REQUIRED ACTION:
Repeat the data that follows verbatim. Images are not part of the copy.

MATERIAL FOR THE TASK:
═══
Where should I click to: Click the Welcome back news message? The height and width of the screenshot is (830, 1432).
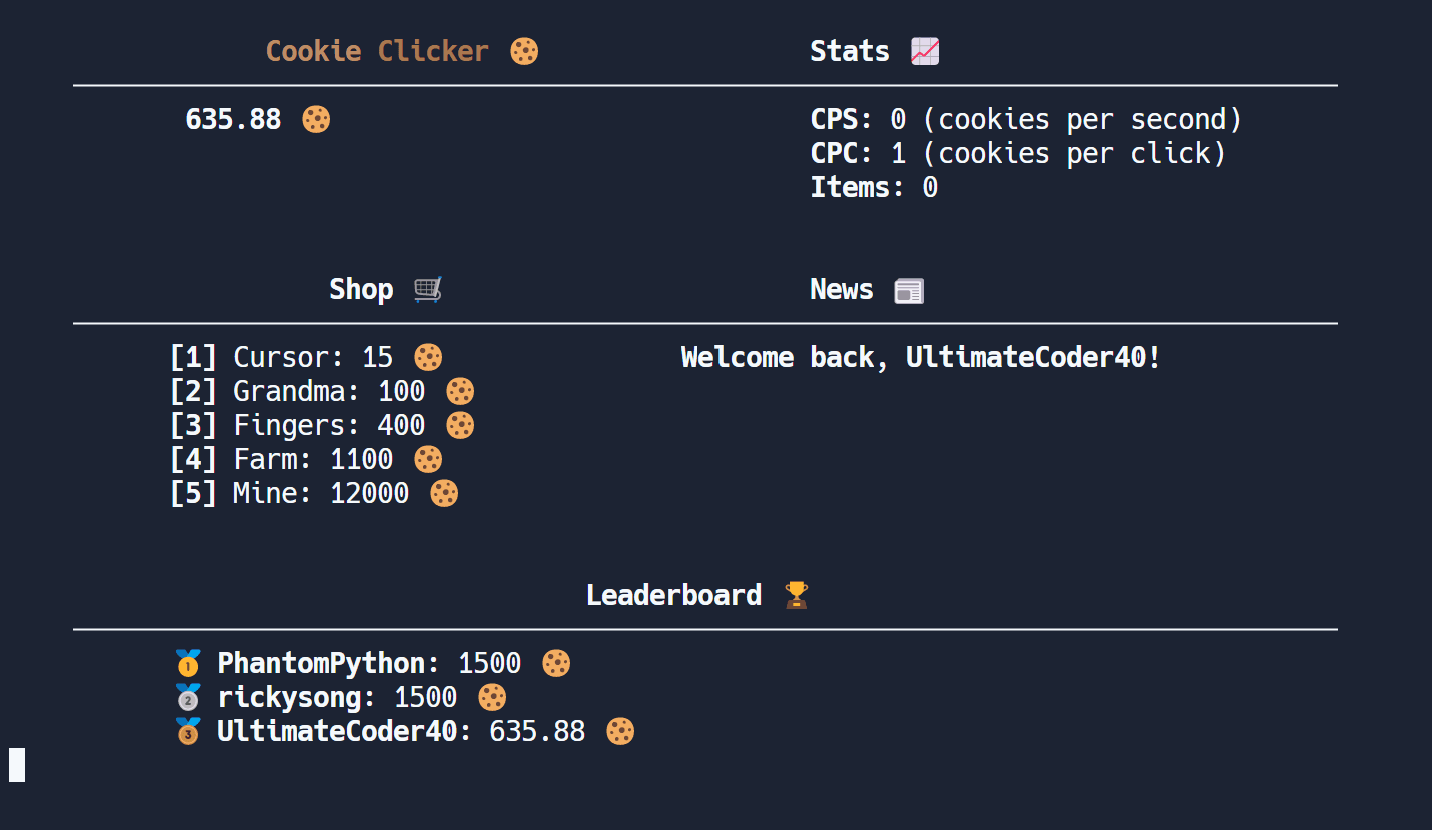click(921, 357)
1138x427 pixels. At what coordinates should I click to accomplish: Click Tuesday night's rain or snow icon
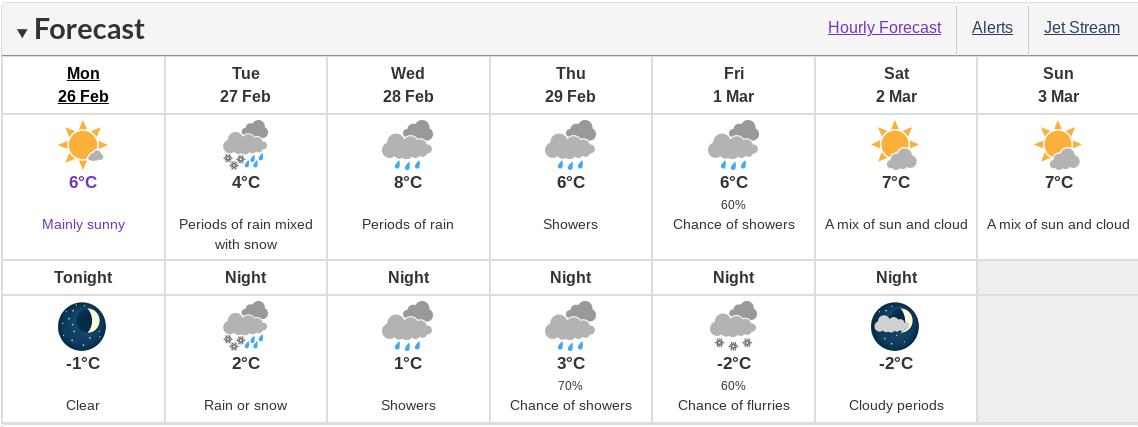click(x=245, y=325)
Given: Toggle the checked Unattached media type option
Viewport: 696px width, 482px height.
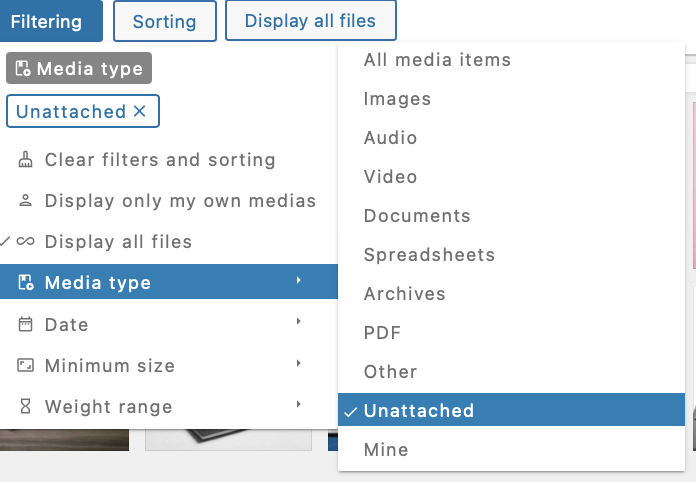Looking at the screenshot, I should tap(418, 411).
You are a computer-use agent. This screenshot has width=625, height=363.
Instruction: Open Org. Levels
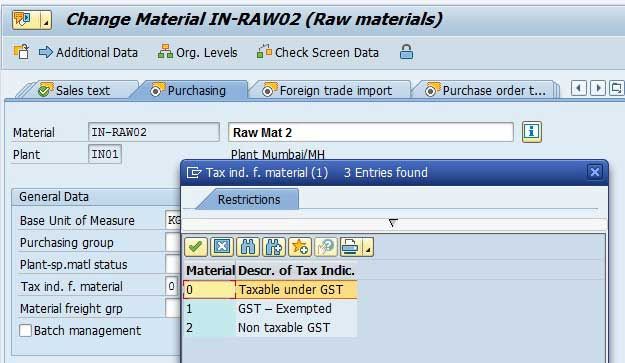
═══
YOUR SOLUTION:
Where should I click to: Click the Welcome back news message? The height and width of the screenshot is (830, 1432).
click(921, 357)
1138x427 pixels. At what coordinates should I click to accomplish: Click Tuesday night's rain or snow icon
click(x=245, y=325)
Given: Toggle the checked Unattached media type option
Viewport: 696px width, 482px height.
Looking at the screenshot, I should tap(418, 411).
You are a computer-use agent. This screenshot has width=625, height=363.
Instruction: Open Org. Levels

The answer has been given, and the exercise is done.